The construction of the museum in Teruel is slowly progressing. The Cultural Directorate of Aragon confirmed The art newspaper that the functions and contents of the museum are currently being defined, but no details on the methodology or timetable could be given.

Meanwhile, Spain’s Minister for Territorial Policy and Democratic Memory announced earlier this year that his ministry would work with the Ministry of Culture to create a national “centre-museum” for democratic memory in Madrid. The government’s law on democratic memory requires the creation of such a centre to “protect the dignity of the victims of war and dictatorship through their participation”.

However, sources close to the Ministry of Territorial Policy question the solidity of these plans and point to a lack of coordination between the two ministries. The Ministry of Territorial Policy did not respond to requests for information. The Ministry of Culture simply said: “Such a museum has not been announced by the ministry.”

There are currently a few local museums in Spain dedicated to the Civil War, but they are often underfunded. In April, for example, the Museum of the Battle of Jarama near Madrid closed its doors after 25 years due to a dispute with neighbors and lack of funding.

In Canada, a project led by two historians aims to digitally close this gap. Adrian Shubert from York University in Toronto and Antonio Cazorla-Sánchez from Trent University in Peterborough, Ontario, have jointly founded the Virtual Museum of the Spanish Civil War. a visual and narrative archive of nearly 300 entries.

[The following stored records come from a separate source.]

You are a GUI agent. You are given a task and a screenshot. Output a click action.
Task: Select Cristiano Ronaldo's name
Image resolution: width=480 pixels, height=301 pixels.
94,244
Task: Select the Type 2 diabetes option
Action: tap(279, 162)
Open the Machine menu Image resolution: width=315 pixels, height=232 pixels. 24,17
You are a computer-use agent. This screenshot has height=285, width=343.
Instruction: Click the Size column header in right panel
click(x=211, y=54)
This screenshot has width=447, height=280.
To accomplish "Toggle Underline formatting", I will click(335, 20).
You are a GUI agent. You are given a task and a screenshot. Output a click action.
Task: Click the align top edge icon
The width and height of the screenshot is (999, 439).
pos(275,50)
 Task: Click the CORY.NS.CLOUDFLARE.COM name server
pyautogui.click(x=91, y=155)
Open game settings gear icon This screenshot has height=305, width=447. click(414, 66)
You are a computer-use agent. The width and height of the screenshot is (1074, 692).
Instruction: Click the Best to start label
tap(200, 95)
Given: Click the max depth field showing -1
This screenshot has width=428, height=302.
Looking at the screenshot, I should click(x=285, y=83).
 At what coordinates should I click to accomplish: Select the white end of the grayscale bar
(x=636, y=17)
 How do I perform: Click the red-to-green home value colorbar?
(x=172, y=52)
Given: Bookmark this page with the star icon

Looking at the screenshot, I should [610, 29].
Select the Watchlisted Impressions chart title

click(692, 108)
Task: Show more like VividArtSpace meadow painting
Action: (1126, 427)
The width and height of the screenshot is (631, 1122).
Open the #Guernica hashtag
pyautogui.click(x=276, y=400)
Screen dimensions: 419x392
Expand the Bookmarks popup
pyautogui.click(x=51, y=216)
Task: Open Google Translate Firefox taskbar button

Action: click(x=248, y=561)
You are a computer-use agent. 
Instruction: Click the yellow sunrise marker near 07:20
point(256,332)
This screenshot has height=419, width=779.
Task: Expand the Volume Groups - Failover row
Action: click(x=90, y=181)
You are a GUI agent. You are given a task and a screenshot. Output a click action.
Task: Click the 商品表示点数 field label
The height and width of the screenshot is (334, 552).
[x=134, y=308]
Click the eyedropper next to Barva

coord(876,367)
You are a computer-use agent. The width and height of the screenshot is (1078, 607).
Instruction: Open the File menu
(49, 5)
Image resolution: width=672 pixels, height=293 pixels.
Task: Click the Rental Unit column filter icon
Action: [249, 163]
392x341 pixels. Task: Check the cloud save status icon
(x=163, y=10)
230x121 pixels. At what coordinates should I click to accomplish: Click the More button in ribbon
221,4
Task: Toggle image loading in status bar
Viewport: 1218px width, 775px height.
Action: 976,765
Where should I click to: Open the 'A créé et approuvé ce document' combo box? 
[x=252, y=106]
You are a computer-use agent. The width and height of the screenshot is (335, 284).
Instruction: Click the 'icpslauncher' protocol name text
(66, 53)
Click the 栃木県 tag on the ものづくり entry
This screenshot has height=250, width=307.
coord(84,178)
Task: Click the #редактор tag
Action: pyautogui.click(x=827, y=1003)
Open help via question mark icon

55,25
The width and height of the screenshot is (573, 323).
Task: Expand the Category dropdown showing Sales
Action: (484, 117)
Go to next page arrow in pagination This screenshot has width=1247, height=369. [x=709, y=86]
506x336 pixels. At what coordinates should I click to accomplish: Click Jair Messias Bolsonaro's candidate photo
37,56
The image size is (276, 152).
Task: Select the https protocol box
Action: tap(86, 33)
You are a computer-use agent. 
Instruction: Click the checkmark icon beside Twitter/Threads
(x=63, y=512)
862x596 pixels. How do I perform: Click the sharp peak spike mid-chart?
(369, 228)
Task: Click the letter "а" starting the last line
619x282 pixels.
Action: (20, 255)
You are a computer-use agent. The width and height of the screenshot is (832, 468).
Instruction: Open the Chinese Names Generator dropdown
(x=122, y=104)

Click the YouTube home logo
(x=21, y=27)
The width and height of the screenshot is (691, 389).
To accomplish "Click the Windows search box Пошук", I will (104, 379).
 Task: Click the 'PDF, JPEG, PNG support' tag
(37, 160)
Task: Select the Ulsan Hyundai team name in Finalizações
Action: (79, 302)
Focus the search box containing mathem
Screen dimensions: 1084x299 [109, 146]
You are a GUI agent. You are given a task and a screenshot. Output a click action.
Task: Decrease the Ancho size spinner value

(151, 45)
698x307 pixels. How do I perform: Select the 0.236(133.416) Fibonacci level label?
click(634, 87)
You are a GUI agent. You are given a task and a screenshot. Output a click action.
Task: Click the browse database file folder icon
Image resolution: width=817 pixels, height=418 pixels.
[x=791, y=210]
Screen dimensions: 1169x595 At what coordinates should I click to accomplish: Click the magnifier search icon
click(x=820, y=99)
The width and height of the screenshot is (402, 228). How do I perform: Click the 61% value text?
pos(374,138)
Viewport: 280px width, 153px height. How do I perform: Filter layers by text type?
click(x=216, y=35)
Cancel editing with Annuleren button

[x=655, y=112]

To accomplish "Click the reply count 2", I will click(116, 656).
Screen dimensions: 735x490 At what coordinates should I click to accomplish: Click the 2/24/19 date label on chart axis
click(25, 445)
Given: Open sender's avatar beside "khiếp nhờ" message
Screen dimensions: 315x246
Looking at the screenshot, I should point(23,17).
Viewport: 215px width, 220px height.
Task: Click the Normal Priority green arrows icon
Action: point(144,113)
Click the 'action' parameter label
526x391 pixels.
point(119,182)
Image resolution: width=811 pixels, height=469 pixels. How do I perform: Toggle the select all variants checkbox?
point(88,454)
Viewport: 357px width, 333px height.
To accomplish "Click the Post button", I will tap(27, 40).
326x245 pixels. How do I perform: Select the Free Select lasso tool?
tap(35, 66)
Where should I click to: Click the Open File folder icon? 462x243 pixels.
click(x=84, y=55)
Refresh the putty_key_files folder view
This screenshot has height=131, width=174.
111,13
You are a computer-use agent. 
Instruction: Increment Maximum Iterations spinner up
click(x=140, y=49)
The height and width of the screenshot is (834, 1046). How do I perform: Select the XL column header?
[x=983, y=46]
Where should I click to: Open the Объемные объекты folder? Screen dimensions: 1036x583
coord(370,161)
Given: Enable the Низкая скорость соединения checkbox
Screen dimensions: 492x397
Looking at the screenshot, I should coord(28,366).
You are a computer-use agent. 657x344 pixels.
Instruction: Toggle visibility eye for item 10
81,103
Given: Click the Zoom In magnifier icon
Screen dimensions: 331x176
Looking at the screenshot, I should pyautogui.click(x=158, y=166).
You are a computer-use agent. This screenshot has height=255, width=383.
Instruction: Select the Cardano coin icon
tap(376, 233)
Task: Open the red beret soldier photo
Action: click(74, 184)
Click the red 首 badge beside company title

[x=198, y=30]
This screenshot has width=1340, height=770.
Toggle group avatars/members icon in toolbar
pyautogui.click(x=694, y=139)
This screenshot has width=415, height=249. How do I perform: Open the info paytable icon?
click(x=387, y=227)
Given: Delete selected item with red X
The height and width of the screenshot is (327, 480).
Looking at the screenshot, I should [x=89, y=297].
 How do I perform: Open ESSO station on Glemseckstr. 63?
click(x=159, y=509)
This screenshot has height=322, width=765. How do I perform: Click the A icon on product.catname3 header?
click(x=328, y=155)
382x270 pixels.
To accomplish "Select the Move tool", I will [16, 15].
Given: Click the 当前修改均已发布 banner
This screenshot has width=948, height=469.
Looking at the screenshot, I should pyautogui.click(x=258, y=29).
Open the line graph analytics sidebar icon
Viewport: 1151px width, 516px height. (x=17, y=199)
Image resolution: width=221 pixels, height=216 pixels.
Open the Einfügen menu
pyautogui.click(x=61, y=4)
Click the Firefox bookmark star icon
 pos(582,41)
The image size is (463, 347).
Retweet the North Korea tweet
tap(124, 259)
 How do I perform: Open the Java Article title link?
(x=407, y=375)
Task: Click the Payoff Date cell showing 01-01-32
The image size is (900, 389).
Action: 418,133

Funded largely by Canadian institutions, it has received more than 100,000 visitors since its opening in September 2022.

There is no global museum on the Spanish Civil War, and it looks like there never will be one.

Antonio Cazorla-Sánchez, Trent University

“There is no global museum on the Spanish Civil War and it looks like there won’t be one,” says Cazorla-Sanchez. “So the aim is to bring the very complex history of the Civil War closer to the public and to tell many personal stories.”

Shubert says that while a national museum is not a prerequisite for the country to engage with its heritage, “it would say something about how serious a society, represented by its government, is about it.”

But as long as there is no consensus on how to deal with this heritage, it may be impossible for a museum to act independently of politics.